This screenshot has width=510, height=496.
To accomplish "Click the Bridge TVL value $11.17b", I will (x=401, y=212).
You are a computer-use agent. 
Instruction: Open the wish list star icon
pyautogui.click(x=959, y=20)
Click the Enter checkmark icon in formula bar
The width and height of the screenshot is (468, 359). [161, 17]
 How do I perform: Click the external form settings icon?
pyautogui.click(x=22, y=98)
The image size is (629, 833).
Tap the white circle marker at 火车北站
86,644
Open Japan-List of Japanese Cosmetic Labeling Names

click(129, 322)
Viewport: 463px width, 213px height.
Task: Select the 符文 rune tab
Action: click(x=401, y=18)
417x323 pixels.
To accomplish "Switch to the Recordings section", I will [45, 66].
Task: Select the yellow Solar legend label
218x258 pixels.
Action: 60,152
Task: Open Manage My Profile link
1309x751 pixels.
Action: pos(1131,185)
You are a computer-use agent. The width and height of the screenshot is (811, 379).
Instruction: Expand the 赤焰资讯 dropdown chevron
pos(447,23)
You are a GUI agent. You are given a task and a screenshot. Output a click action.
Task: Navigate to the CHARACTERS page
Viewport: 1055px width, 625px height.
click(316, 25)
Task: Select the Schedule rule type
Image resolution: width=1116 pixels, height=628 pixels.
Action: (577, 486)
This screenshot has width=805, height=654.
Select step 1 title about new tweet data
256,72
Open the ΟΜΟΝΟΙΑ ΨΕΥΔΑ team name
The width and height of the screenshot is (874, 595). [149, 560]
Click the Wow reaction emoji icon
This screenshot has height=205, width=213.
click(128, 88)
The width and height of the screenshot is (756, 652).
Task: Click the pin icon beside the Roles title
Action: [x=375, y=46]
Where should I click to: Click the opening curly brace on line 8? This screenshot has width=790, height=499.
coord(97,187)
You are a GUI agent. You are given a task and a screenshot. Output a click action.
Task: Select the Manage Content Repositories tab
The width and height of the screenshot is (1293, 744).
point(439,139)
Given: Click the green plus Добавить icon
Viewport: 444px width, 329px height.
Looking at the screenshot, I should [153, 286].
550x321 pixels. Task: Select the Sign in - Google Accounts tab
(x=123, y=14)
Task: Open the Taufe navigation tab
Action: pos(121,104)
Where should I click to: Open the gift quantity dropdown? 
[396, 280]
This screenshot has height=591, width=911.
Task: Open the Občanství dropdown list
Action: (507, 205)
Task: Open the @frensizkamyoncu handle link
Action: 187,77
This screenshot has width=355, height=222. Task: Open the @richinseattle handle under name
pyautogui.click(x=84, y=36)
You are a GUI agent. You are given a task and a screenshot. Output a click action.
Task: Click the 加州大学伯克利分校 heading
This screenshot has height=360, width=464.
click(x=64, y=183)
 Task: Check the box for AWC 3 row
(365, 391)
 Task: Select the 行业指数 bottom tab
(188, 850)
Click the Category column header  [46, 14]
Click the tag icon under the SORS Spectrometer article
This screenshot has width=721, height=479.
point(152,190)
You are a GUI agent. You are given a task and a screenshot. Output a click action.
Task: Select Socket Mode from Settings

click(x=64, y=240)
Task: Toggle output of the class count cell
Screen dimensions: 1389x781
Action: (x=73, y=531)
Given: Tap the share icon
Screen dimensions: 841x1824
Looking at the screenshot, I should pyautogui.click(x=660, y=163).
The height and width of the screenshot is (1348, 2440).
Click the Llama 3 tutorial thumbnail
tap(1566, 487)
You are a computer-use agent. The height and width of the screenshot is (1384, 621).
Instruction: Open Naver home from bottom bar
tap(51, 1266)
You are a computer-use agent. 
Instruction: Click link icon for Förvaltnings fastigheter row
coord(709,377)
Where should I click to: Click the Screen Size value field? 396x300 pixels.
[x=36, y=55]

WORK TO BE COMPLETED: Reproduce the items from the line with "This screenshot has width=805, height=654." up to and including the line with "Looking at the screenshot, I should [153, 286].", keeping each line unchanged.

THE SOLUTION:
This screenshot has width=805, height=654.
Select step 1 title about new tweet data
256,72
Open the ΟΜΟΝΟΙΑ ΨΕΥΔΑ team name
The width and height of the screenshot is (874, 595). [149, 560]
Click the Wow reaction emoji icon
This screenshot has height=205, width=213.
click(128, 88)
The width and height of the screenshot is (756, 652).
Task: Click the pin icon beside the Roles title
Action: [x=375, y=46]
Where should I click to: Click the opening curly brace on line 8? This screenshot has width=790, height=499.
coord(97,187)
You are a GUI agent. You are given a task and a screenshot. Output a click action.
Task: Select the Manage Content Repositories tab
The width and height of the screenshot is (1293, 744).
point(439,139)
Given: Click the green plus Добавить icon
Viewport: 444px width, 329px height.
Looking at the screenshot, I should [153, 286].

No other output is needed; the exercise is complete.